Thomas "Ted" Dwyer (centre), educator, in humorous conversation with Professor Aggrey Brown (left), director of the Caribbean Institute of Media and Communication and educator Hugh Dawes, at Le Meridien Jamaica Pegasus Hotel, New Kingston, on Thursday night. Mr. Dwyer became the 31st inductee into the Jamaica Teachers' Association's Roll of Honour. - Winston Sill

THOMAS "TED" Dwyer, educator and founding principal of Excelsior Community College, Mountain View Avenue, Kingston, was inducted into the Jamaica Teachers' Association's Roll of Honour on Thursday night.

The 66-year-old actor and playwright became the 31st inductee to the Roll which was initiated in 1977, and which is the highest award the JTA confers on teachers. He has been teaching for more than 40 years and is also well-known for his work in theatre and arts.

In a citation presented to him at Le Meridien Jamaica Pegasus Hotel, New Kingston, Mr. Dwyer was lauded for his career as an educator and his achievements in culture and the arts.

This synthesis of the pedagogical and the cultural was to be, in a very real sense, the hallmark of Ted's approach to the task of civilising young minds, which is, after all, the ultimate purpose of education," it read.

In his reply, Mr. Dwyer said his love for teaching began when he was 11 years at Mile Gully Elementary School, Manchester, when he was the only student in his class opting for a teaching career.

According to him, becoming "smaddy" then -- climbing the social ladder -- meant passing examinations and going to college, which he said was a great event in rural Jamaica. This achievement, he said, often invited jealousies and animosity coupled with the fact that getting the opportunity to go to college then meant that one was supposed to have "worked obeah".

"My childhood ambition to become a teacher was influenced by the limited options for upward social mobility of the colonial hierarchical power structure, greatly ordered by colour and money," Mr. Dwyer said.

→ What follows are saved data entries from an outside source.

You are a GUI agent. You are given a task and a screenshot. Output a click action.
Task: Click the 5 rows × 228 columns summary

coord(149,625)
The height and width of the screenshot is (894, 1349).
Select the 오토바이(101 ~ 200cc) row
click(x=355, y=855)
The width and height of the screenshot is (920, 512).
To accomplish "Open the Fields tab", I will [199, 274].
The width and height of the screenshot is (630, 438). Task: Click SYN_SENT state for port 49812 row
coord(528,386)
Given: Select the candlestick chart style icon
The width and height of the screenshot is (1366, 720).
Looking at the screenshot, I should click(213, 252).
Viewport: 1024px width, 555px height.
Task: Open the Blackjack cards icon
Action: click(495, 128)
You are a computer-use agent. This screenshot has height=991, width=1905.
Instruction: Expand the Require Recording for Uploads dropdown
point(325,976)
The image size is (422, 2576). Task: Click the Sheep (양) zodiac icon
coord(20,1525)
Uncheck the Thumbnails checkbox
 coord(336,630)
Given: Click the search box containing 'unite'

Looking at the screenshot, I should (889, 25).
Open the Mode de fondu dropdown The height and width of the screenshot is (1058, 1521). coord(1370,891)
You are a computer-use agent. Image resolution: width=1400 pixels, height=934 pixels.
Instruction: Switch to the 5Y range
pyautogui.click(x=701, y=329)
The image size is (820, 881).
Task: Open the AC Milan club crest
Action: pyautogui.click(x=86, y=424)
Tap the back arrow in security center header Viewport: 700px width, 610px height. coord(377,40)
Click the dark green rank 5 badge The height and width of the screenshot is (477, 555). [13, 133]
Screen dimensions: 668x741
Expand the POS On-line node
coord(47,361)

"A teacher was greatly respected [and] a headmaster was god of all he surveyed in the community."

He said he felt humbled to have been inducted into the Roll of Honour with the likes of educators Wesley Powell, Ethlyn Rhodd, W.B.C. Hawthorne, A.G.R. Byfield, U.C. Wolfe, Aubrey Phillips and E.H. Cousins.

"In honouring me in this manner you have placed me among a constellation of very distinguished predecessors," Mr. Dwyer said.

Guest speaker at the ceremony, Professor Aggrey Brown, director of the Caribbean Institute of Media and Communication (CARIMAC), criticised the present "schooling" system which he said is based on the principle of instrumental rationality.

"It is market-driven more so today than ever," he said. "So that, whereas at an earlier time we attempted, with some success, to educate our young, today, we train for jobs. We do not educate them for life and for living."

Basing his speech on the theme "Critical Thinking, Common sense and Teaching One's Self", the professor urged teachers to "teach themselves", which he said meant just being one's self.

"We have to have patience, we need to be selfless, thoughtful, considerate, and we need to be humble to know and acknowledge that we don't know it all," he said.